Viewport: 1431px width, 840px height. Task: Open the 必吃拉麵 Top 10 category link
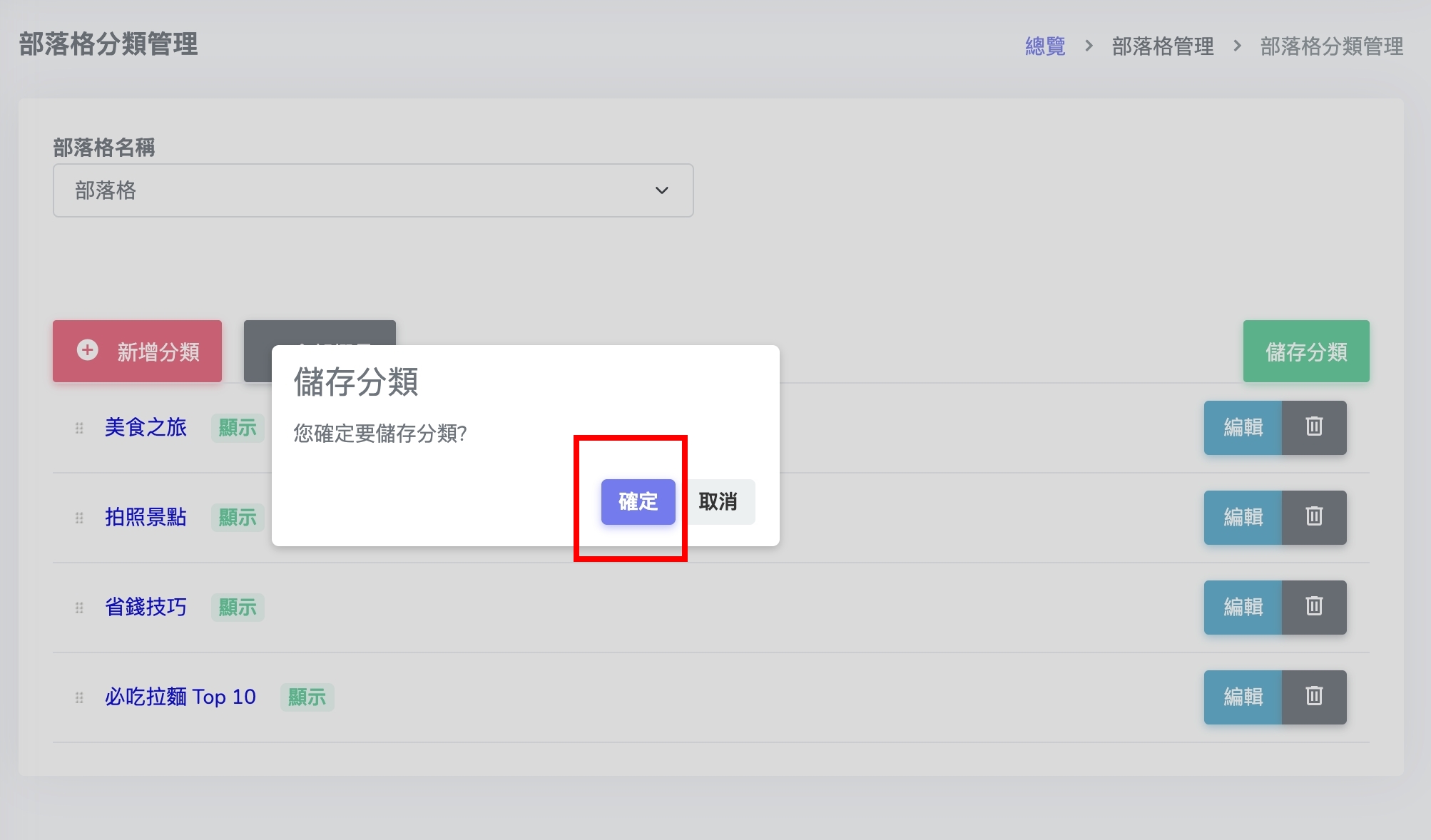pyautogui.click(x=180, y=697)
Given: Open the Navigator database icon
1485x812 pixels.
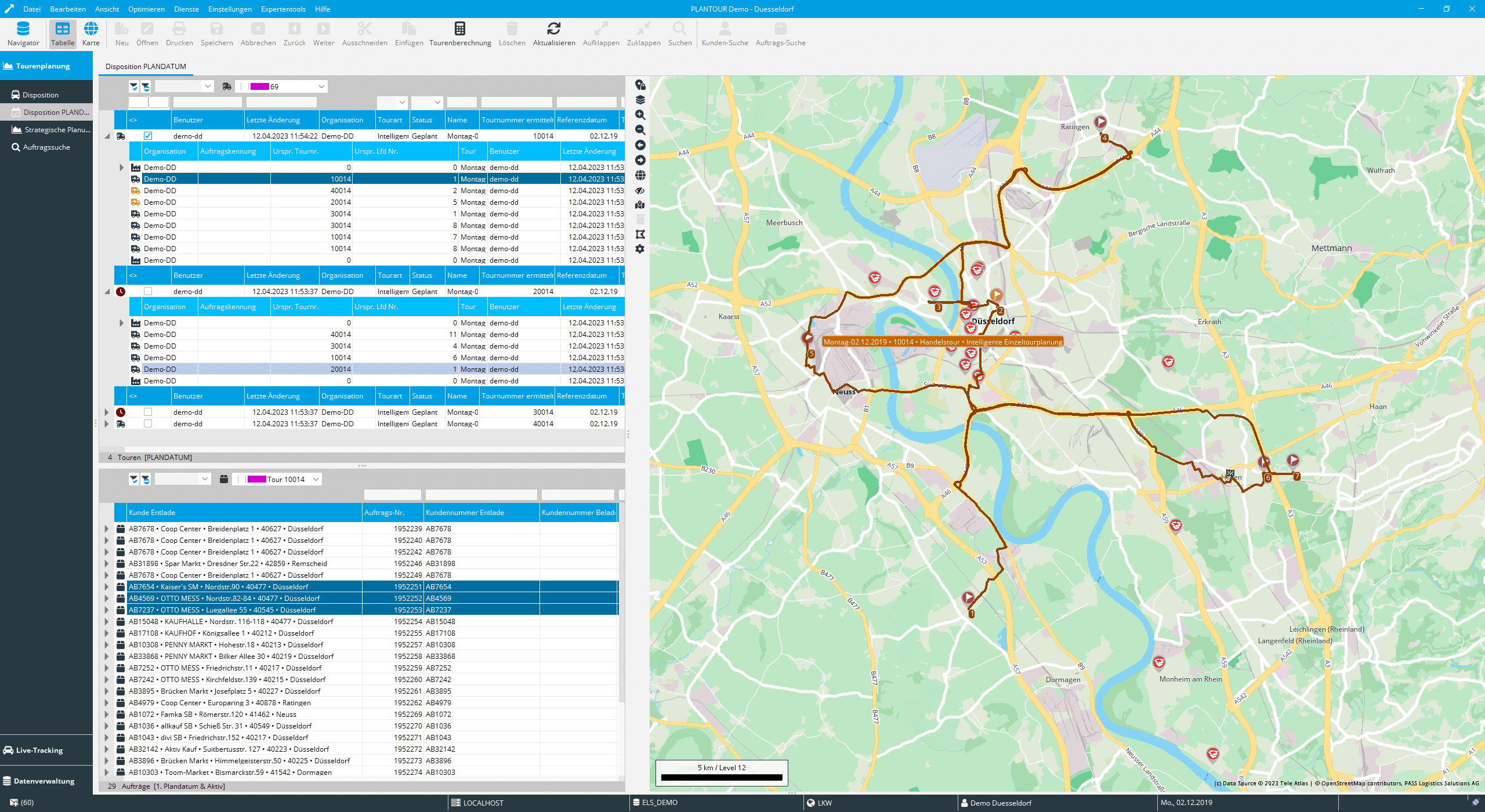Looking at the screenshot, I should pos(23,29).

..........

### REQUIRED WORK:
Return the whole of the material above exactly, with no picture carried over.

### RESPONSE TO THE TASK:
Viewport: 1431px width, 840px height. Task: Open the 必吃拉麵 Top 10 category link
pyautogui.click(x=180, y=697)
Given: Open the Navigator database icon
1485x812 pixels.
Looking at the screenshot, I should pos(23,29).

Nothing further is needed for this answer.